#### Source records:
##############################

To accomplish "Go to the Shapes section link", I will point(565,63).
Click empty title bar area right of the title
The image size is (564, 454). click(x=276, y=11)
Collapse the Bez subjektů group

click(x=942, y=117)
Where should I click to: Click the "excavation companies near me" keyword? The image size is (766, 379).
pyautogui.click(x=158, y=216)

##############################

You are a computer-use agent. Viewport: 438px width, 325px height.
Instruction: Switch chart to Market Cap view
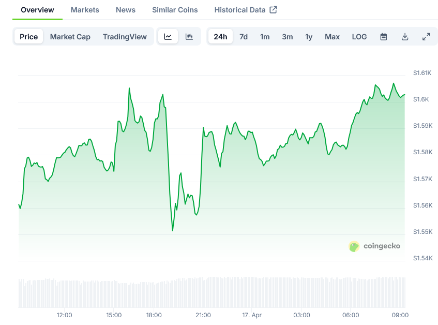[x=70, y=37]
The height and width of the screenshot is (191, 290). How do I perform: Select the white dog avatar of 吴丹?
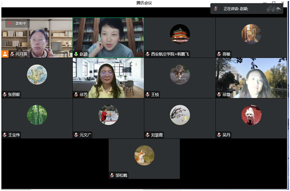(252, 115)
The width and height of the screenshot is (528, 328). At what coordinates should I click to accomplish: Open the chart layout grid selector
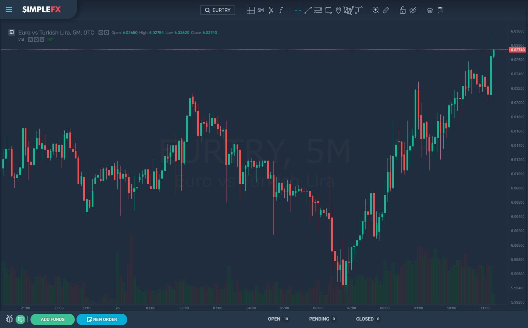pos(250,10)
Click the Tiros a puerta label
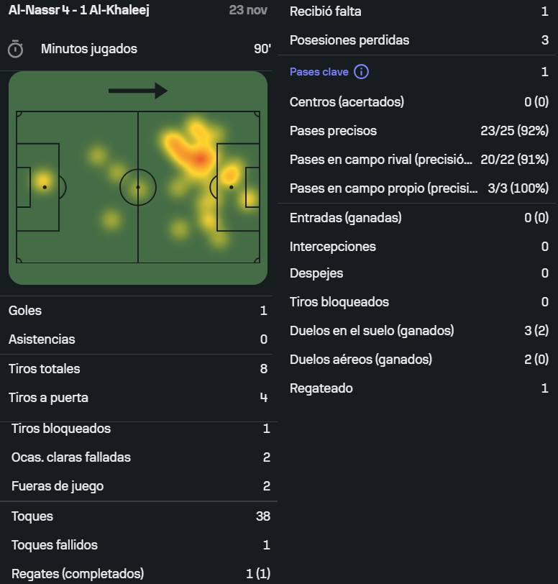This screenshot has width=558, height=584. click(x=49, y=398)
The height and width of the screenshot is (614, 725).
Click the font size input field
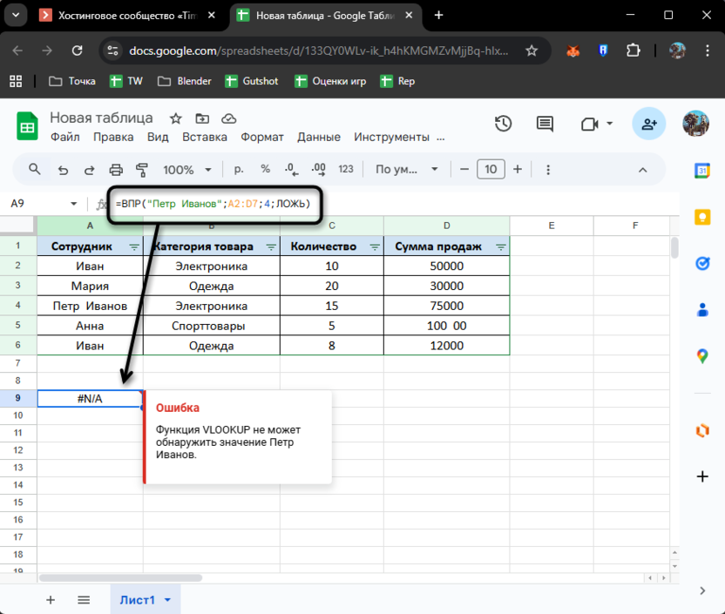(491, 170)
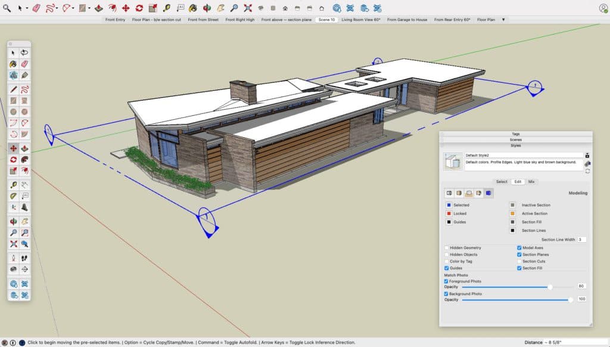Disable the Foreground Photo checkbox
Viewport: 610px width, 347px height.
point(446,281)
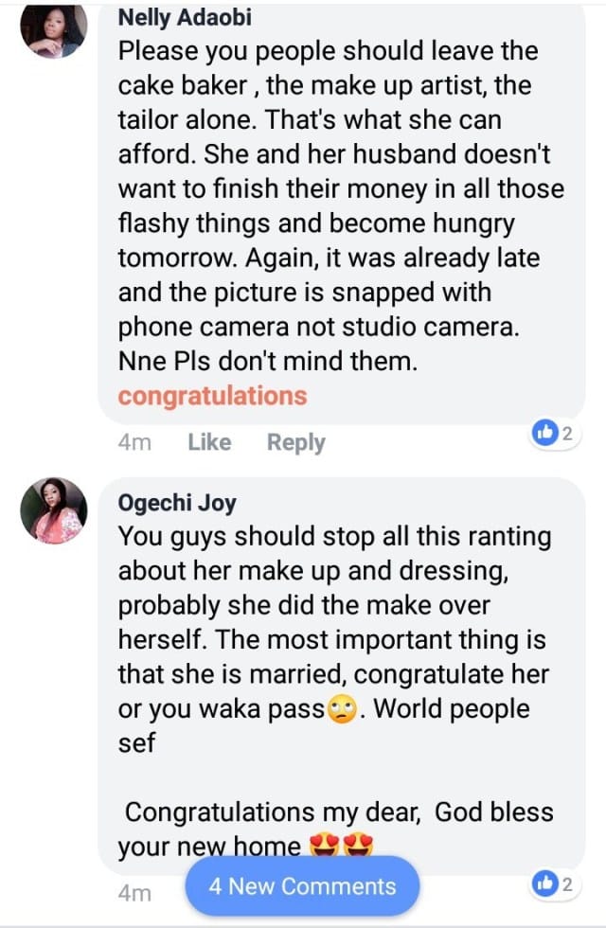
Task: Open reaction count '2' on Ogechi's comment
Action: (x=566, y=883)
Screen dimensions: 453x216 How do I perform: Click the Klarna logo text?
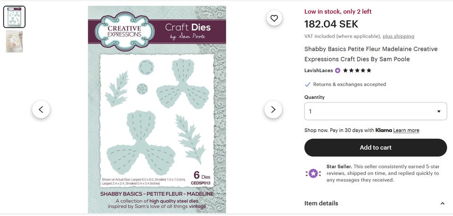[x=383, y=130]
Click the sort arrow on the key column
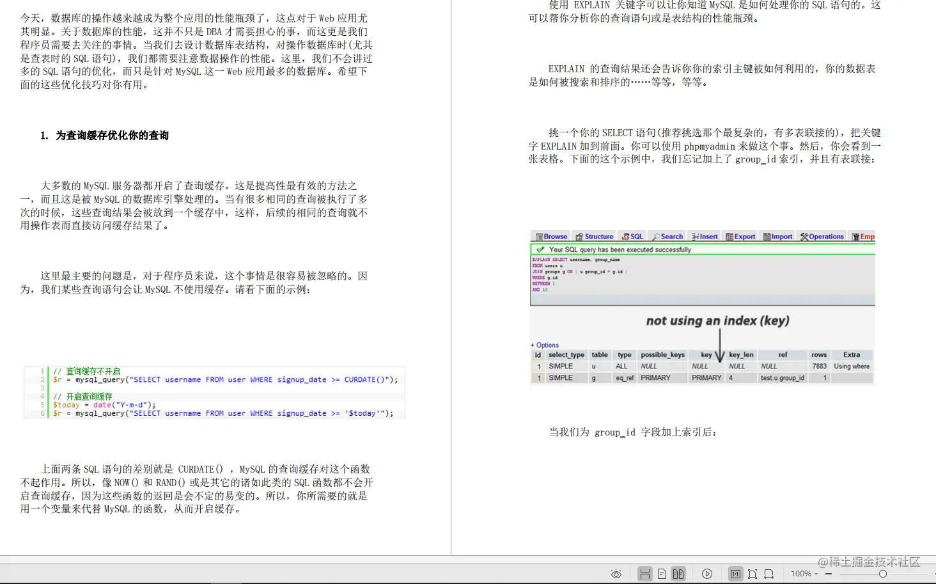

##############################

#### Task objective:
Repeat, without pictures, exactly the lines of the data above from the one containing "The width and" through the one containing "Click the sort arrow on the key column", including both and adding nothing.

#### Answer section:
The width and height of the screenshot is (528, 328). At what coordinates should I click to accomplish: Open the chart layout grid selector
pos(250,10)
Click the Tiros a puerta label
This screenshot has width=558, height=584. click(x=49, y=398)
The height and width of the screenshot is (614, 725).
Click the font size input field
(491, 170)
Disable the Foreground Photo checkbox
Viewport: 610px width, 347px height.
point(446,281)
Task: Open reaction count '2' on Ogechi's comment
Action: (x=566, y=883)
Screen dimensions: 453x216 How do I perform: Click the Klarna logo text?
[x=383, y=130]
Click the sort arrow on the key column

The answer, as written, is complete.